Last night, I was standing underneath the shower, head bowed, water cascading down my back. I took a deep breath in, feeling my lungs expand, my chest rise. And as I slowly let the breath out, I could feel tension escape my body. In that small moment, I felt like I had permission to tell myself, “It’s ok!”
I’ve been reading a lot of articles lately about imposter syndrome, a concept where people feel like they don’t belong in their situation. A great example of this is the t.v. show The Good Place, in which the main character dies and goes to the “good place”, a place she doesn’t feel like she’s worthy to have been sent.
I struggle with a version of imposter syndrome. It’s not that I feel I shouldn’t be where I am in work or life. Rather, it’s that I feel I could be further along (specifically, career-wise).
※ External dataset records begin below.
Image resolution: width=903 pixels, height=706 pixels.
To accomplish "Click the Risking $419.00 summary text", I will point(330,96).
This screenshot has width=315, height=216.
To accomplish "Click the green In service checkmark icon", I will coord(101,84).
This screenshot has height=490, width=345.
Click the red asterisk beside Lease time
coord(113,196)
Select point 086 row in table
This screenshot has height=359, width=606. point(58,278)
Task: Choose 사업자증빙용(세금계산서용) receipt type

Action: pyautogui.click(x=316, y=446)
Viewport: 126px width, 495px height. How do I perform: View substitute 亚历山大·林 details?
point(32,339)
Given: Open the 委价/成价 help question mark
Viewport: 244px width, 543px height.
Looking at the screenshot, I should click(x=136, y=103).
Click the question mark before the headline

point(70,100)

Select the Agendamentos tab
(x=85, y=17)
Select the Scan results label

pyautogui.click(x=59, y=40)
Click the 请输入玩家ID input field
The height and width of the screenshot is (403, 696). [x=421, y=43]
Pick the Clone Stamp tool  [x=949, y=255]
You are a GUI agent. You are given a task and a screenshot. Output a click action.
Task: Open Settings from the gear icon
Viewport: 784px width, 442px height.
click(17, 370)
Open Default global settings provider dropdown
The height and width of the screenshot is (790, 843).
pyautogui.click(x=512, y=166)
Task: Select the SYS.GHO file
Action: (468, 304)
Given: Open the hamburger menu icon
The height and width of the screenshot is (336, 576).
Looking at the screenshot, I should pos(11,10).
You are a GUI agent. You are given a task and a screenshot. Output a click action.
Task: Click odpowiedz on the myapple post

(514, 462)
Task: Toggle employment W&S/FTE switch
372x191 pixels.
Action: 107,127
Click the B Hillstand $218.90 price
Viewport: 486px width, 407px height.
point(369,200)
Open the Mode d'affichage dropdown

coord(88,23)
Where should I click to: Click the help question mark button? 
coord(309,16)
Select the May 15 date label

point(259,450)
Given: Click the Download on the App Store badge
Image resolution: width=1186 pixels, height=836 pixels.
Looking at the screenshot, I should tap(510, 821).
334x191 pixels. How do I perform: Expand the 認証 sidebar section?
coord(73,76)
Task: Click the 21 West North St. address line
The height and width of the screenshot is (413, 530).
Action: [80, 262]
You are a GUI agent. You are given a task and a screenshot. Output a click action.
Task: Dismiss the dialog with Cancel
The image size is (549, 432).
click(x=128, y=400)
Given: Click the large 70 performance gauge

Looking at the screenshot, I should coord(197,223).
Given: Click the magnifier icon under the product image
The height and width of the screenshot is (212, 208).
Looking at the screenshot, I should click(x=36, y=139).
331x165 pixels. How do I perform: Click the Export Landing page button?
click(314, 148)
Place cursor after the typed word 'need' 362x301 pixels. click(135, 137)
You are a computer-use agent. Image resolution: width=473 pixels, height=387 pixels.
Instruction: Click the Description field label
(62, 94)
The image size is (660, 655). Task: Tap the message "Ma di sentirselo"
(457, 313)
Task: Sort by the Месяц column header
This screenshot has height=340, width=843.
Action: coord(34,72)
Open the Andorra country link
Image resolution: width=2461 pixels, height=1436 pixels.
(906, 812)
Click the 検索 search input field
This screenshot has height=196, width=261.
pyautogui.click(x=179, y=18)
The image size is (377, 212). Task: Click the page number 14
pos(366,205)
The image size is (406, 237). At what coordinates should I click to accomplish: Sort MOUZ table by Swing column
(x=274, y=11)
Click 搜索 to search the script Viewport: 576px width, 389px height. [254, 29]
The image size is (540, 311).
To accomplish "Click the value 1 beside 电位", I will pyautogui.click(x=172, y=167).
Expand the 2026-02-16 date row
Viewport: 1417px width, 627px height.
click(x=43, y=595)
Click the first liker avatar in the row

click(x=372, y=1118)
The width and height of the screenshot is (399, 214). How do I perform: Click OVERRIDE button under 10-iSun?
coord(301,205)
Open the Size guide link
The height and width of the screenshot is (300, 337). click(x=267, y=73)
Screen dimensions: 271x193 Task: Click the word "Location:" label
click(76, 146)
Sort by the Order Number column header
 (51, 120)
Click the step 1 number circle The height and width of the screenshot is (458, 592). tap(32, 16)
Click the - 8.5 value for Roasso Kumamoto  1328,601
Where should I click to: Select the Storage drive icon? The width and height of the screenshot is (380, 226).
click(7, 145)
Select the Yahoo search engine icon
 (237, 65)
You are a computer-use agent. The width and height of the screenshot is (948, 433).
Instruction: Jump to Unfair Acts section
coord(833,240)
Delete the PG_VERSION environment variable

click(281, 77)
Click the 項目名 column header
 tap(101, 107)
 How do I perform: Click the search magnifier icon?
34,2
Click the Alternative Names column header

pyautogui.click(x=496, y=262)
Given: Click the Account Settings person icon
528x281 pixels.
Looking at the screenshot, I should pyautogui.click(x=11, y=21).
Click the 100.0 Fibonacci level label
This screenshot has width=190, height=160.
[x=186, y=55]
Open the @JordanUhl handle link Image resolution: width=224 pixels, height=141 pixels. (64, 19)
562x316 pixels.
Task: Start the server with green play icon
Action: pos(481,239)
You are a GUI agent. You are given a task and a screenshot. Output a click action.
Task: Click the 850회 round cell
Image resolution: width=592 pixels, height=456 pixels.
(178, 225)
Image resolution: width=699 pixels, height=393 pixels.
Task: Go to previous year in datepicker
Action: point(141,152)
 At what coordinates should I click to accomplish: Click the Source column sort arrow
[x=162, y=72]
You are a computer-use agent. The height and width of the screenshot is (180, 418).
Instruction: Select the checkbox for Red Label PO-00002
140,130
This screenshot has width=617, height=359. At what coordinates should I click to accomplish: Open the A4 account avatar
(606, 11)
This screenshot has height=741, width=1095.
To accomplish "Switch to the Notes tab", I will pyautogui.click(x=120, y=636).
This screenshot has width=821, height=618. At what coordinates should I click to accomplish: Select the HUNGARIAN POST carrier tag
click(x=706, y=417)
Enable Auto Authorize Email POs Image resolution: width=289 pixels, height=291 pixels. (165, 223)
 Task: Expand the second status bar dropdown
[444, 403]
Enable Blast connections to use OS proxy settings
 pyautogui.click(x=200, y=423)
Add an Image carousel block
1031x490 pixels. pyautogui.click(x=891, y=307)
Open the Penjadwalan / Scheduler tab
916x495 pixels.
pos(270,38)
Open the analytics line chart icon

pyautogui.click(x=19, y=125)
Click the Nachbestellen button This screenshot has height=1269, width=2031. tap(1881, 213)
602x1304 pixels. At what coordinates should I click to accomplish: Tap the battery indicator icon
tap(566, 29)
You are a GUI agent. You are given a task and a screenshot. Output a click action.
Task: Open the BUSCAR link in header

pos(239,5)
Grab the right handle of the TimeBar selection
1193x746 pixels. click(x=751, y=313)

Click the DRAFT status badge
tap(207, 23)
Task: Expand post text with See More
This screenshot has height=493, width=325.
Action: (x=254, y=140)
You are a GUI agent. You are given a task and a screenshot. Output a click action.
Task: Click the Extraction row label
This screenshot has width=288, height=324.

Some days I feel like my career is five years behind where it could be.
And before you tell me I’m being too hard on myself, consider this: Mark Zuckerberg was just 19 when he launched Facebook, at 26 he was named Time’s Person of the Year, and at 33 he’s listed amongst the top 10 of Forbes most powerful people list. And Zuckerberg isn’t the only example. Try Adam Braun, who at 25 founded Pencils of Promise, a for-purpose organisation that builds schools in developing countries. He’s recently launched an alternative to university/college education in the form of Mission U, which offers one year, debt-free courses in career-specific areas (like Data Analysis). Or what about Lucan Patchett and Nic Marchesi, who were named 2016 Young Australians of the Year for the work as founders of Orange Sky Laundry, and who since 2014 have washed over 100,000 kg of linen and clothing for the homeless. I don’t introduce these examples to make comparisons, rather, to show it is possible to create change, even as a young person.
Having BIG dreams
When I started my current job, I sat with my boss, Dave, and we talked about the future and careers, and I can’t remember exactly what I said, but it prompted Dave to reply with a sly smile, “You are ambitious aren’t you, Burnsey?” I am ambitious. I catch myself in quiet moments thinking about ideas or about the future. I have big dreams for my career. And so this imposter syndrome I have, it’s not about regret, more so it’s about knowing what’s in my head and seeing what others have been able to achieve in those examples above. And it makes me hungry. Hungry to be working on more, creating more, influencing more.
It’s in moments like last night, when I can tell myself, “It’s ok to not be there, yet,” that help me to tone down the intensity and prioritise what really matters. And what really matters at the moment is precisely this moment. I was reminded of this when I was listening to this episode of Gary Vaynerchuk’s podcast a couple of days ago. In it, he speaks with a young woman who, similar to me, looks at all these influencers at the world and can’t help but feel like she should be there already. Gary’s reminded her (and reminded me) that it isn’t about the end result, it’s the process that matters.
The Process is the Way
Process can be a foreign concept in what I call our “fast-food mentality culture”. Fast-food mentality refers to the immediacy we’ve come to expect in our world, typified by fast-food restaurants, where the wait for your food is minimal. Now you don’t even have to speak, let alone leave your house, to order food, with Uber Eats and other food delivery apps. We’re conditioned now to expect immediate results from minimal input. Such short-termism only permits us to think no pain, all gain.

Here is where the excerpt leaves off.